• Data records:

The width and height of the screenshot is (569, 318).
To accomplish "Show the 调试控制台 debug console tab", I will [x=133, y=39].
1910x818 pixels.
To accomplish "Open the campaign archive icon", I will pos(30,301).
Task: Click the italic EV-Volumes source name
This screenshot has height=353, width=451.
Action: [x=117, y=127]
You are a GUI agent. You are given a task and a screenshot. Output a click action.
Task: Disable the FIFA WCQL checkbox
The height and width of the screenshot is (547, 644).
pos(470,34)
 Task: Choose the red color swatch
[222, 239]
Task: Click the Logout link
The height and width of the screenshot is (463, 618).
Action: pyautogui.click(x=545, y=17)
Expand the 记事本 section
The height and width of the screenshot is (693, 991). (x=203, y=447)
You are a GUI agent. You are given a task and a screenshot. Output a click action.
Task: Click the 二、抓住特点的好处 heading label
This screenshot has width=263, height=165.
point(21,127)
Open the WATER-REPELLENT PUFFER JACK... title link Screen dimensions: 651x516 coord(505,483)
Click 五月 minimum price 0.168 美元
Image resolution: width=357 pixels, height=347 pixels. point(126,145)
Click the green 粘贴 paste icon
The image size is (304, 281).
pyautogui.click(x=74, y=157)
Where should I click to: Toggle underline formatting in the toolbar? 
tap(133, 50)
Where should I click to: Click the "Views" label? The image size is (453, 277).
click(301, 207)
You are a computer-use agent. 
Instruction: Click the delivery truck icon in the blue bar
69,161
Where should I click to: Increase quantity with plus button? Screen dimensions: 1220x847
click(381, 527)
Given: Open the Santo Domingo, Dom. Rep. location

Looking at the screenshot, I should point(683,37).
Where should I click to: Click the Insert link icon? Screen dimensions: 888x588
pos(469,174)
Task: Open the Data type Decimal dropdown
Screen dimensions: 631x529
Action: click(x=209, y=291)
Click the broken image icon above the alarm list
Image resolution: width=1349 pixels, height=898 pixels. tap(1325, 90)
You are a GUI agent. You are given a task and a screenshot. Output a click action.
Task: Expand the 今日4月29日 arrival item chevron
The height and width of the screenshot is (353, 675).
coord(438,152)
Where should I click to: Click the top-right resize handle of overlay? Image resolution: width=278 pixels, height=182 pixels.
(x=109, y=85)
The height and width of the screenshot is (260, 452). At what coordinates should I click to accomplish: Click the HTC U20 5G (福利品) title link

• Your goal:
Which lines in the listing above contain the string "height", where case counts? Copy out every one of them.

• Solution for this task:
The width and height of the screenshot is (569, 318).
This screenshot has height=353, width=451.
The height and width of the screenshot is (547, 644).
The height and width of the screenshot is (463, 618).
The height and width of the screenshot is (693, 991). (x=203, y=447)
This screenshot has width=263, height=165.
Image resolution: width=357 pixels, height=347 pixels. point(126,145)
Image resolution: width=1349 pixels, height=898 pixels. tap(1325, 90)
The height and width of the screenshot is (353, 675).
Where should I click to: Click the top-right resize handle of overlay? Image resolution: width=278 pixels, height=182 pixels.
The height and width of the screenshot is (260, 452). At what coordinates should I click to accomplish: Click the HTC U20 5G (福利品) title link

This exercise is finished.